■ EXERCISE DESCRIPTION
Report every line of the records that contains the word "Dubai".

(Items from a data source)
══════════

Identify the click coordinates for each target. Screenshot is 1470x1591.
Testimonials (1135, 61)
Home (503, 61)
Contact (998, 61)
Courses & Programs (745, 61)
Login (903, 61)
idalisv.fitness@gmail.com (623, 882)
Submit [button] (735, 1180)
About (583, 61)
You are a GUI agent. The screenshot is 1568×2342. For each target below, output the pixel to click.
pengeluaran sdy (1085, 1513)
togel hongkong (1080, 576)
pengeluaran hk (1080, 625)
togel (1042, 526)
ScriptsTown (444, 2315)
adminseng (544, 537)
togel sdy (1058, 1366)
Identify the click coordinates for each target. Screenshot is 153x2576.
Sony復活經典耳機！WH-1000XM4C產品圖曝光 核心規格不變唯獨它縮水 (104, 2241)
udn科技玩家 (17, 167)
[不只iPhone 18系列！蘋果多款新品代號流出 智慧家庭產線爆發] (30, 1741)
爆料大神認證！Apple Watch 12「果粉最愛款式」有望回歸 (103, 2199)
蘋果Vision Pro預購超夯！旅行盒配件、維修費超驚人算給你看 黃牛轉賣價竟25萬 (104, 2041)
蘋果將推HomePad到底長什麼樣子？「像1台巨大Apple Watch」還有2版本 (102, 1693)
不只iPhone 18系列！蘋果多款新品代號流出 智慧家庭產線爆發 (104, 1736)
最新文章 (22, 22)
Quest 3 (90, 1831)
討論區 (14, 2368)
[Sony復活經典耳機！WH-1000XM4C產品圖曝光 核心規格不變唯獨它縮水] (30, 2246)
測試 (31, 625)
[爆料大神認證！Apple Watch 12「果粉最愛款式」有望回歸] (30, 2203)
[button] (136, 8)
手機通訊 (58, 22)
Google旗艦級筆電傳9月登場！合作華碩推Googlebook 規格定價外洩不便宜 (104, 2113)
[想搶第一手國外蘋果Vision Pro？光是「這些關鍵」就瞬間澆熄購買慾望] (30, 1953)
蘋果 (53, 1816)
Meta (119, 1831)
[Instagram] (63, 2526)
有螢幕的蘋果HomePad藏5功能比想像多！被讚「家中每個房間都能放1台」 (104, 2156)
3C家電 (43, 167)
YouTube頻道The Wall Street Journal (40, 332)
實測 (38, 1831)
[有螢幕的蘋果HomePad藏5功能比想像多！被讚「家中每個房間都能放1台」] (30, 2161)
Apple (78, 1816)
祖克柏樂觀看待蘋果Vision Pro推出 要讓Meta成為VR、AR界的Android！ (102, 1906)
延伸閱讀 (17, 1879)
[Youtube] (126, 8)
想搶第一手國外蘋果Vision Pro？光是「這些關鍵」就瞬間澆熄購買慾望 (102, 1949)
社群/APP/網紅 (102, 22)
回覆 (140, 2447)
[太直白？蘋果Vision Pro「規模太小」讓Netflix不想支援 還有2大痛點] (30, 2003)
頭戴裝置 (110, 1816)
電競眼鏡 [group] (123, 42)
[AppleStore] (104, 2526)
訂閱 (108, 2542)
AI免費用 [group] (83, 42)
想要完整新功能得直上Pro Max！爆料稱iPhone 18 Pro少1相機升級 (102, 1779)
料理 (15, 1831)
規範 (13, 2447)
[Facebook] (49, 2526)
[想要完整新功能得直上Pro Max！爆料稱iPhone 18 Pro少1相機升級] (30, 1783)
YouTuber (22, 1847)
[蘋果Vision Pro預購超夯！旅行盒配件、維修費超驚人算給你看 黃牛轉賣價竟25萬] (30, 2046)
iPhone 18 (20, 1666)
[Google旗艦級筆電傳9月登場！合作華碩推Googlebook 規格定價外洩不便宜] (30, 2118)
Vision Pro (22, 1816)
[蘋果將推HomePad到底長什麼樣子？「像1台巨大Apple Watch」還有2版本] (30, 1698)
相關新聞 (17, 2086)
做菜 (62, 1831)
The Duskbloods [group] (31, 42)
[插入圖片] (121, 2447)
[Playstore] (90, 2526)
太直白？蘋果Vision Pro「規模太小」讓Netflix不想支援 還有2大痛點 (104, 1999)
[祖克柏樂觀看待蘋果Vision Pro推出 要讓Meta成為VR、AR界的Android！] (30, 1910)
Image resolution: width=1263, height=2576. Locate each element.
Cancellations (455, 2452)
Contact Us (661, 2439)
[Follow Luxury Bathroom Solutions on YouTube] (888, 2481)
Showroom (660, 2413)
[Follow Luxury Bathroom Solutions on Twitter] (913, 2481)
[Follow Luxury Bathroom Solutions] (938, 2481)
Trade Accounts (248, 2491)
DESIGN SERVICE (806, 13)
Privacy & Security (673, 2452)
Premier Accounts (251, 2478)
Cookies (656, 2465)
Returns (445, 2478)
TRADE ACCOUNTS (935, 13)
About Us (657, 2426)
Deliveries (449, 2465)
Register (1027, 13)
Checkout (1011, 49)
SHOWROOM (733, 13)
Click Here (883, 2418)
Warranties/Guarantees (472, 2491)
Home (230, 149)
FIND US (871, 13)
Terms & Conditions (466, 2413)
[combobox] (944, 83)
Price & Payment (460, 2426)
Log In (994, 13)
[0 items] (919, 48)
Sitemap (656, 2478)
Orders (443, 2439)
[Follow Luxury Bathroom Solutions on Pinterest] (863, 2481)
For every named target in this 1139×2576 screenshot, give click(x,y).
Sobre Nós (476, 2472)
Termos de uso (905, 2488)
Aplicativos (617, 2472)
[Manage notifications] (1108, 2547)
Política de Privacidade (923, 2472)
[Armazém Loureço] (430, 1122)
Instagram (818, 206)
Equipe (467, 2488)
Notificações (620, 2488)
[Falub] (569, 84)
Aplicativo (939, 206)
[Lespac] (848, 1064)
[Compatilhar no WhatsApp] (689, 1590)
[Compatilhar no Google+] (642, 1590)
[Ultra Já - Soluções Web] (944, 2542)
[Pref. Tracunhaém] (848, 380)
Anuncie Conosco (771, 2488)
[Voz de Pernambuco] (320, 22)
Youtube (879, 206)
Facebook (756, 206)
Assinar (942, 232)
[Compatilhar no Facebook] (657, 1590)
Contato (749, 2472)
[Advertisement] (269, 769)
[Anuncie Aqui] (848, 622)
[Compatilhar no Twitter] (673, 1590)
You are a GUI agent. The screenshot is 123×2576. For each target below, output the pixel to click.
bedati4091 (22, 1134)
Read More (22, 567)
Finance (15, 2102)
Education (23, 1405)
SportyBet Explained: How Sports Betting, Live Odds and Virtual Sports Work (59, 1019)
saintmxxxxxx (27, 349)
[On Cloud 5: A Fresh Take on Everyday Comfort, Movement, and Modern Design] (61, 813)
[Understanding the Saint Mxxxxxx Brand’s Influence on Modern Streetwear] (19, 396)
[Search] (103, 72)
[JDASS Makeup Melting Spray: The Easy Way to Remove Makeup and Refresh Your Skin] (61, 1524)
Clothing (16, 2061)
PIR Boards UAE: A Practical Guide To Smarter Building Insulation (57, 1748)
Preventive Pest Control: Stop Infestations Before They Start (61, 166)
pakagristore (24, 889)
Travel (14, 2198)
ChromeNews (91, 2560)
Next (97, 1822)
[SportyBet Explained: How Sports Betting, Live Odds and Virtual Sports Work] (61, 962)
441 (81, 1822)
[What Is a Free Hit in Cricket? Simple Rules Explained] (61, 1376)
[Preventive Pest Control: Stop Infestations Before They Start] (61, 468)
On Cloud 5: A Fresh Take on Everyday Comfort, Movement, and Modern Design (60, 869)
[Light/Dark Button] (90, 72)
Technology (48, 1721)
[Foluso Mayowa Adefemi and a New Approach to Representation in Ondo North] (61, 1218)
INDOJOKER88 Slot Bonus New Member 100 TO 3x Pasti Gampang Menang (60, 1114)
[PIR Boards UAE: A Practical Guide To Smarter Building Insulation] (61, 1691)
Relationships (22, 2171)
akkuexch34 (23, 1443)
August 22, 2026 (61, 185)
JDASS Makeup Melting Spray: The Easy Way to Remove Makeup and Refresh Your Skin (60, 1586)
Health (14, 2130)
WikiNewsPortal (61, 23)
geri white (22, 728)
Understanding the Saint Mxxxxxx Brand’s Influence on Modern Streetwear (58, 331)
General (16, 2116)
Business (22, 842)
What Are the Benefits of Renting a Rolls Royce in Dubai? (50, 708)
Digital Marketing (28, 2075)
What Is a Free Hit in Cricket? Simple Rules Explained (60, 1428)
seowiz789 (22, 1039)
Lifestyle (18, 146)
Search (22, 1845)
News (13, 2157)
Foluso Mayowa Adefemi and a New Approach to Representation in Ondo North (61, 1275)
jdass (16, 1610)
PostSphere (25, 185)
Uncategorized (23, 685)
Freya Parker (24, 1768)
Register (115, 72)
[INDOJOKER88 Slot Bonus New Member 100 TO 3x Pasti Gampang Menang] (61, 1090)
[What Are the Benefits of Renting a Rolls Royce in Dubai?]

══════════

■ EXERCISE RESPONSE
What Are the Benefits of Renting a Rolls Royce in Dubai? (50, 708)
[What Are the Benefits of Renting a Rolls Royce in Dubai?]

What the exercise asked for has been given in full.